Manchmal verkürze ich es auf 35 – 40 Minuten, meistens, wenn ich im Rahmen eines größeren Festes auftrete. Dort gibt es viele andere Angebote für die Kinder, die sie nicht verpassen wollen. Ich merke dann nach ca. einer halben Stunde, dass sie unruhig werden und komme zum Ende meines Programms. Ich habe für diese Situation ein Kunststück, das ich dann weglasse: Das Tücher verknoten.

In einer ruhigen Atmosphäre, zum Beispiel als alleiniger Auftritt im Schul-/Kita-Vormittag, peile ich mit dem Programm 45 Minuten Spielzeit an. Und wenn es den Kindern gefällt und sie dann noch Spaß und Lust haben, gibt es 1 – 2 Zugaben. Das passiert relativ häufig, und so habe ich auch schon in Kitas fast 60 Minuten gezaubert, ohne dass die Kinder unruhig wurden.

Entspannte Atmosphäre im Zaubertheater

In einer ganz ruhigen Atmosphäre, zum Beispiel in meinem Zaubertheater, spiele ich immer 60 Minuten. Hier ist die Situation anders, weil die Mischung Kinder und Erwachsene in der Regel bei fast 50:50 Prozent liegt. Da verhalten sich die Kinder anders: Sie holen sich gelegentlich eine kleine Entspannungssekunde bei Mama oder Papa. Am Ostermontag habe ich im Theater sogar 75 Minuten gespielt…
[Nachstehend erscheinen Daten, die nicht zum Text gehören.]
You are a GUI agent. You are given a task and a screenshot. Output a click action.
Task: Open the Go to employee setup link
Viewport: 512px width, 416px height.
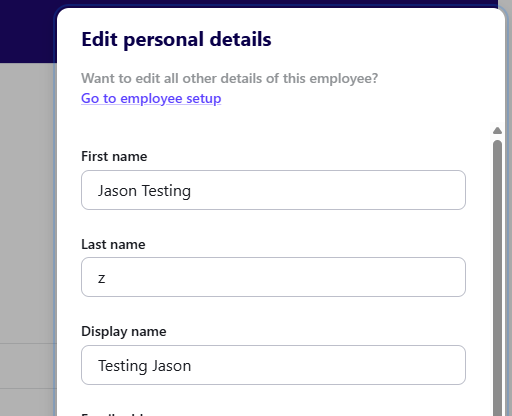[151, 98]
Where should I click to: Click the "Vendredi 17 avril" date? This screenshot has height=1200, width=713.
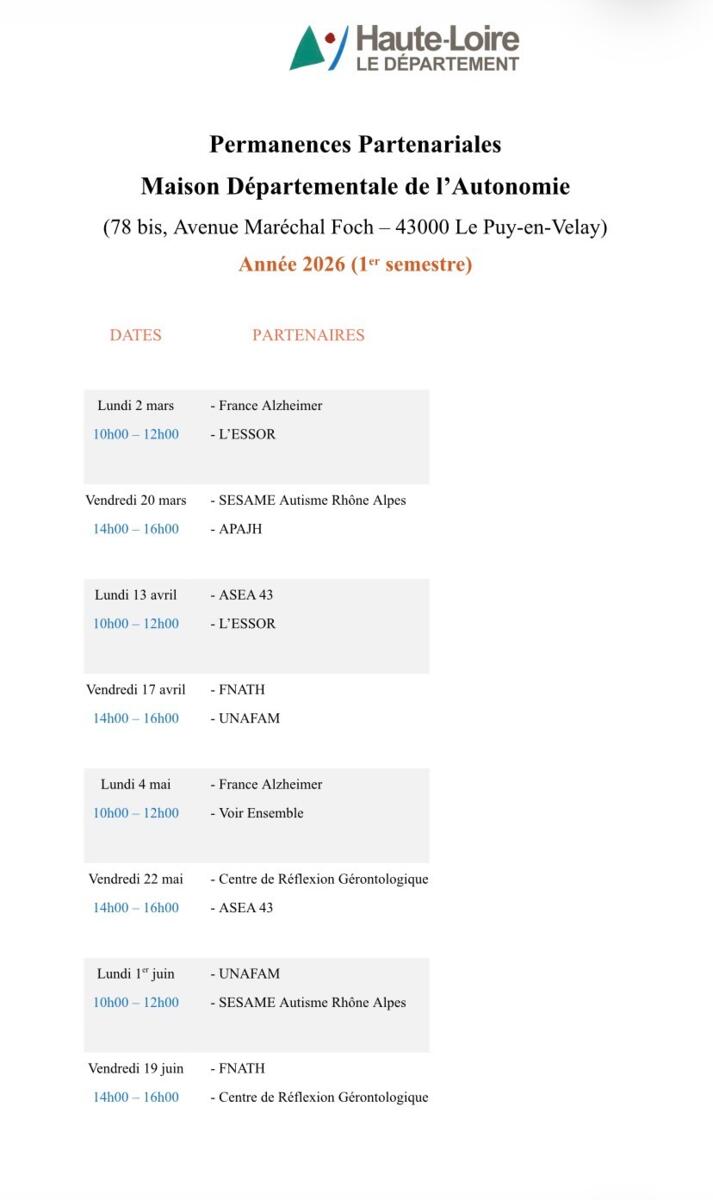(x=135, y=690)
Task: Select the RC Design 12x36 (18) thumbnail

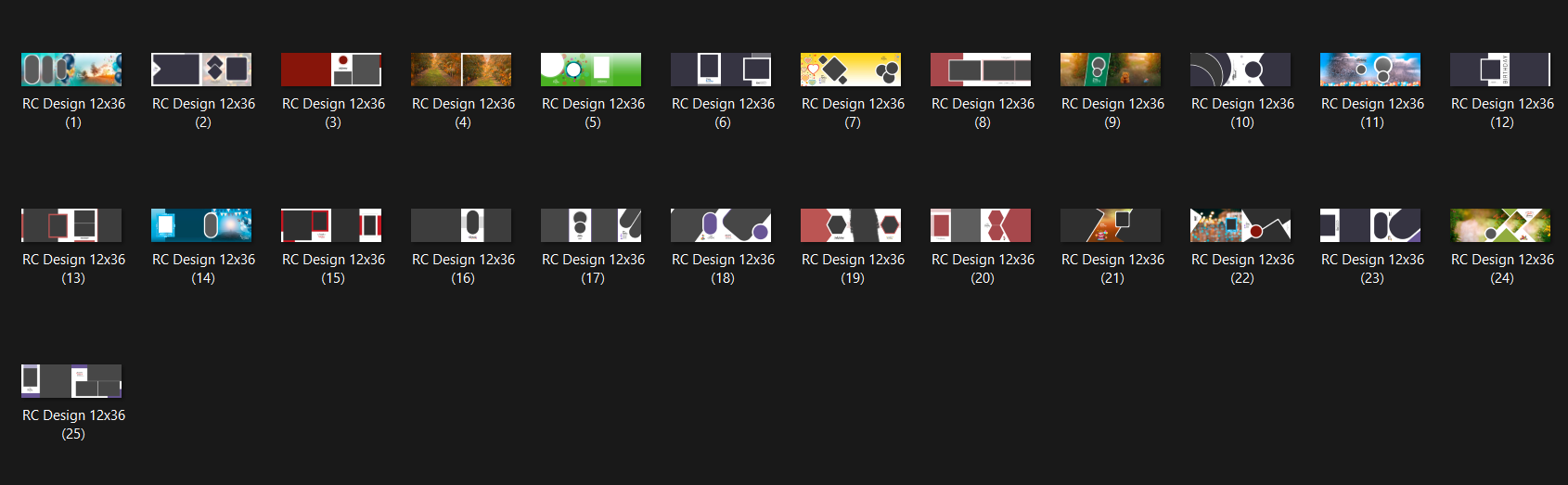Action: click(x=721, y=225)
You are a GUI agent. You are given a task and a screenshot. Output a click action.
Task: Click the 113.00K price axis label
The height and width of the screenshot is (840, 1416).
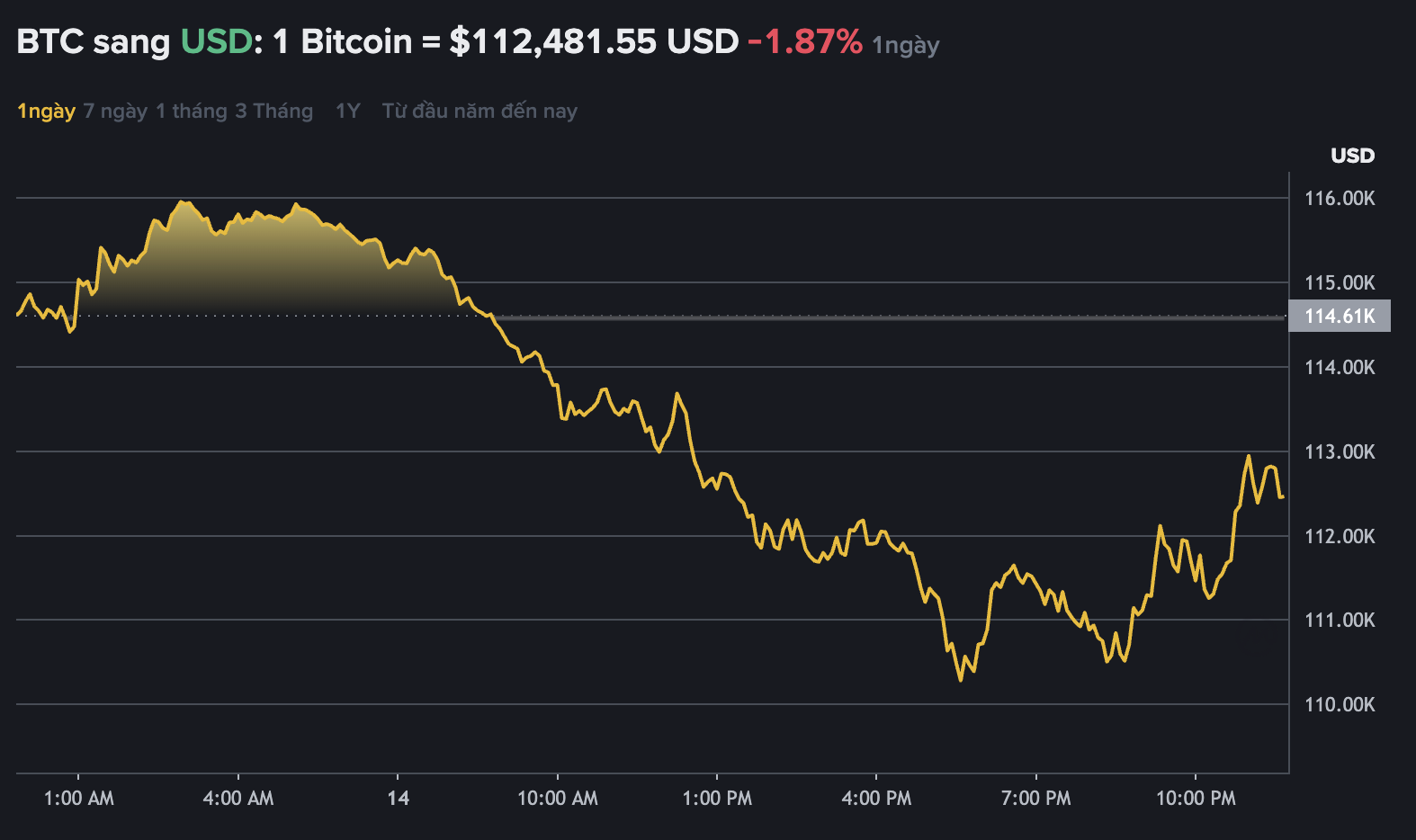1340,451
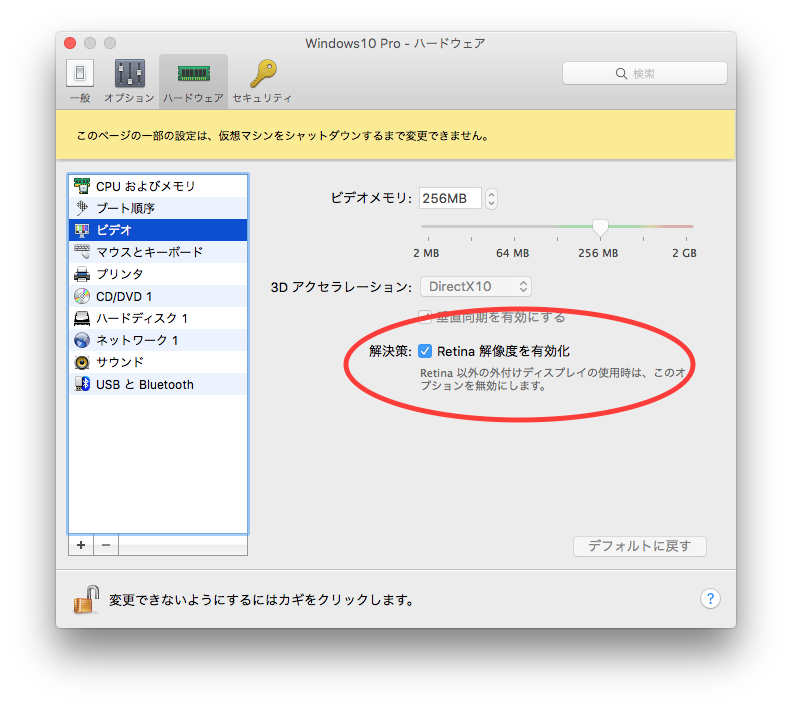Screen dimensions: 792x708
Task: Open the 一般 general settings tab icon
Action: tap(80, 73)
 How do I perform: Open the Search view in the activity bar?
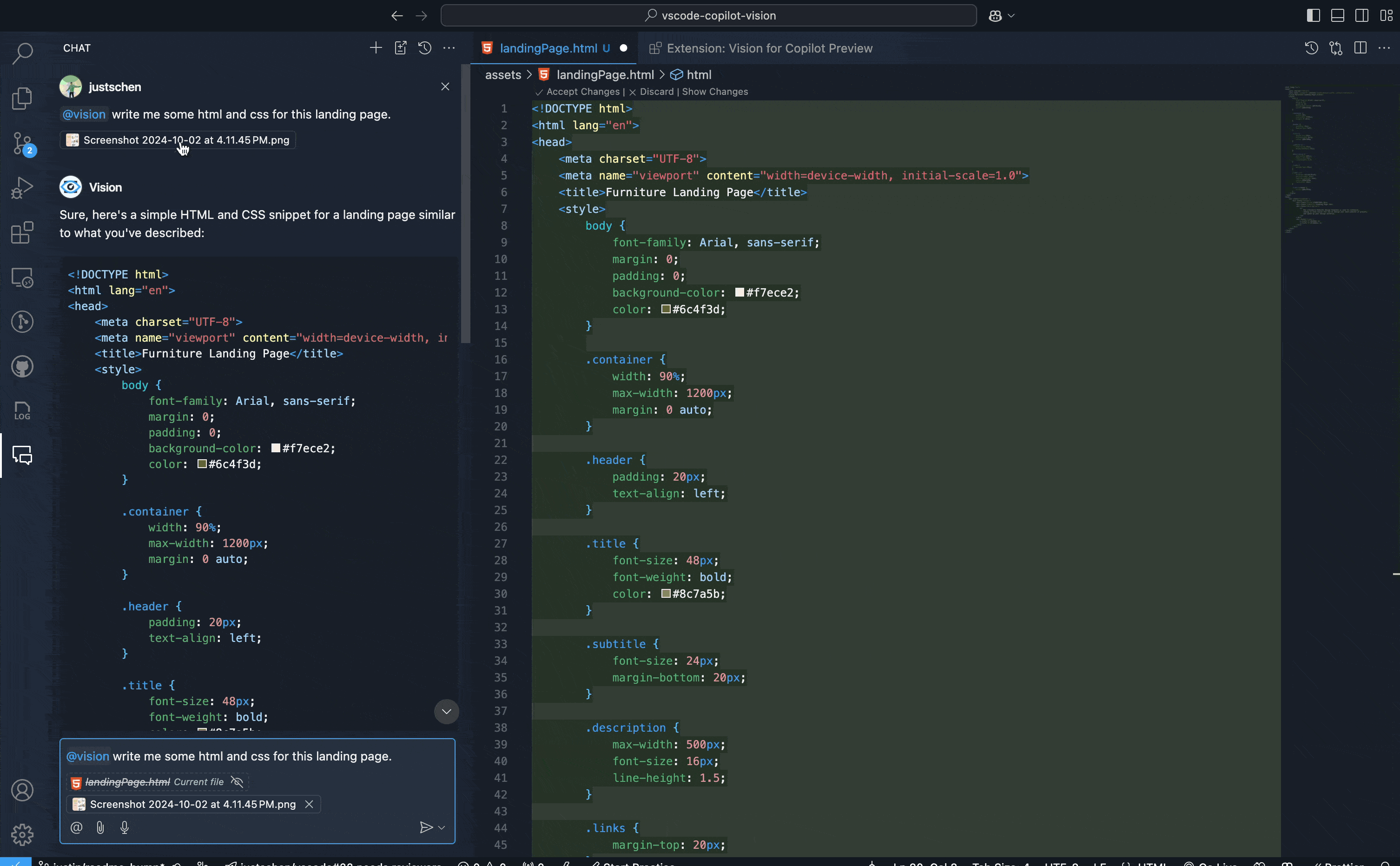pyautogui.click(x=22, y=53)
Wie bereits geschrieben: „Es kommt drauf an…“

Darauf kommt es wirklich an

Es kommt aber nicht wirklich darauf an, wo ich spiele, sondern vielmehr ist von Bedeutung, wie ich spiele. Ich vergleiche den Auftritt gerne mit dem Agieren von Lehrern in der Schule, weil das jede*r versteht. Wenn ich als Zauberer auf der Bühne einfach einen Trick nach dem anderen abspule, ist es das gleiche, als ob ein Lehrer vor der Klasse seinen Monolog hält. Frontalunterricht, bzw. Frontalzauberei. Das Ergebnis ist, dass die eine Hälfte der Zuschauer einschläft, die andere wird aggressiv und stört.

Wenn es mir jedoch gelingt, die Kinder mit dem, was ich tue, zu begeistern und sie aktiv in das Geschehen mit einbeziehe, gehen sie gespannt und interessiert mit. Das klappt in der Schule, und das klappt auf der Zauberbühne.

Die Kinder wollen gerne mitmachen, also beteilige ich sie: Sie rufen Zaubersprüche, sie stehen mit auf der Bühne, sie werden körperlich bewegt, indem sie mit Händen und Füßen bei den Tricks etwas machen sollen, ihre Meinungen sind gefragt, sie sollen rufen und vieles mehr. Kurze gesagt: Die Zaubervorstellung ist ihre Show und die Kunststücke funktionieren, wenn die Kinder richtig mit“arbeiten“.

Die Kinder müssen dabei sein!

Und natürlich soll das Programm auch in Bezug auf seinen Aufbau altersgerecht gestaltet sein: Der Inhalt muss dem Alter entsprechend verständlich sein. Der Aufbau muss dem Prinzip der Abwechslung folgen: Laut – leise, Kurz – lang, Zauberer zaubert mit einem Kind – alle zaubern gemeinsam, Sprechstück – gemeinsames Lied, ernst – heiter, schnell – langsam. Jede neue Vorführart ist für die Kinder etwas Neues, was erneut ihr Interesse weckt. In der Schule funktioniert das unter dem Begriff Methodenwechsel.

Und wenn es gelingt, damit die Kinder in die Vorstellung wirklich einzubinden, dann bleiben sie auch lange mit Spannung und Begeisterung dabei.

Fazit

Die Länge eine Zaubershow für Kinder kann durchaus variabel sein. Es hängt von der Art der Präsentation ab, wie lange die Kinder „dabei bleiben“ und ob es ihnen gefällt.

Dennoch empfehle ich, von einer Spieldauer von 45 Minuten auszugehen und diese entsprechend der Umstände zu verkürzen oder zu verlängern.